空の境界 第五章「矛盾螺旋」

なかなか凄い映画だった。
まず「あのマンション」が本当に映像化されているというのが、驚き。ちゃんと見ていて気持ち悪いw。その時点でこの映画の半分は成功しているといえるだろう。
そして、物語構成も絶妙。この物語の肝である「あのマンション」の構造と物語自体の構造はリンクしているのだけれども、それを明確に意識して作っている。それをする事は、かなりトリッキーな、冒険的な作り方になるのだけれども、ちゃんと観客を信じて、やれる事を全てやっている。

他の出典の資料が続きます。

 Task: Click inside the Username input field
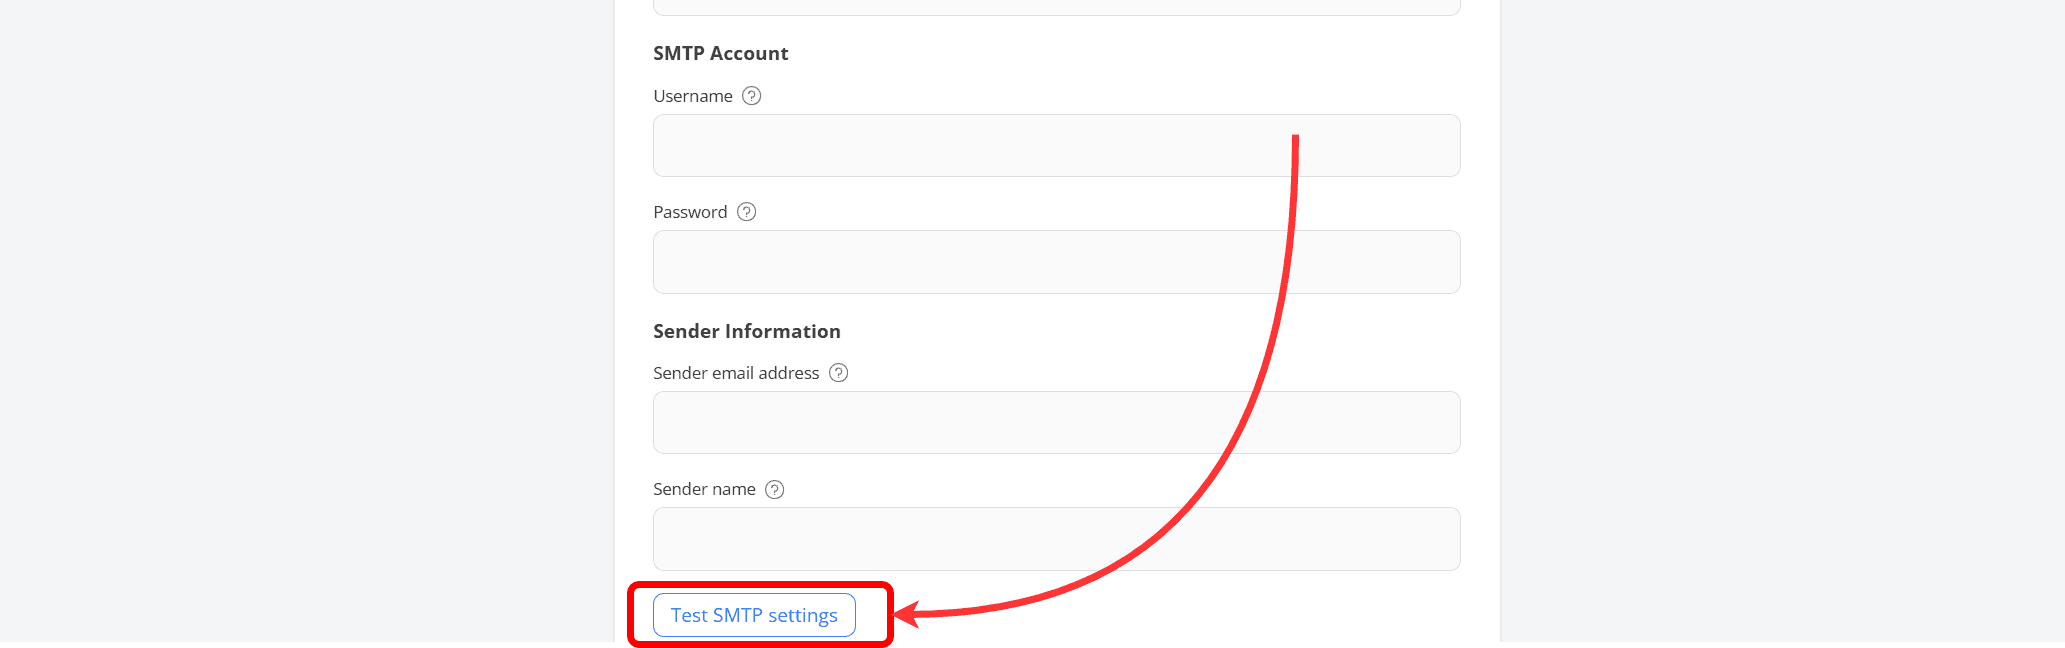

この「観客を信じる」という意識が、この手の作品にはとても大切だと思える。
実際の所、この映画そのものはあまり感心した作りではない。というのも、映画の中にザッピングやリピートが頻繁に出てきて観客を混乱させる。当然そのような演出もありだろうけれども、その頻度がむやみに多く「そこまで必要ない」と思えるくらいなのだ。
しかし、新伝奇などと呼ばれるジャンルは、元々狭い読者・観客層に対するものだ。その層に対して、その層の感性を信じてキリキリにチューンした映像を提示し、「これはぼくらのものだ」という「共犯意識」の様なものを感じるほどの作品を作れば、より深くのめり込めるというものだろう。
そして、ぎりぎりまで突き詰めた、いや、常識を超えてしまっているくらい混沌とした映像は、この物語の中で語られている「真理への到達」ともリンクしている。この作品を深く、本当に深くのめり込んで見ることが出来れば、何か「別の次元」に到達できるような感覚を与えてくれるだろう。
この映画は、強い感性を持って観れば、いくらでものめり込める作品と言える。その様な映像を作った時点で、この作品は大成功と思える。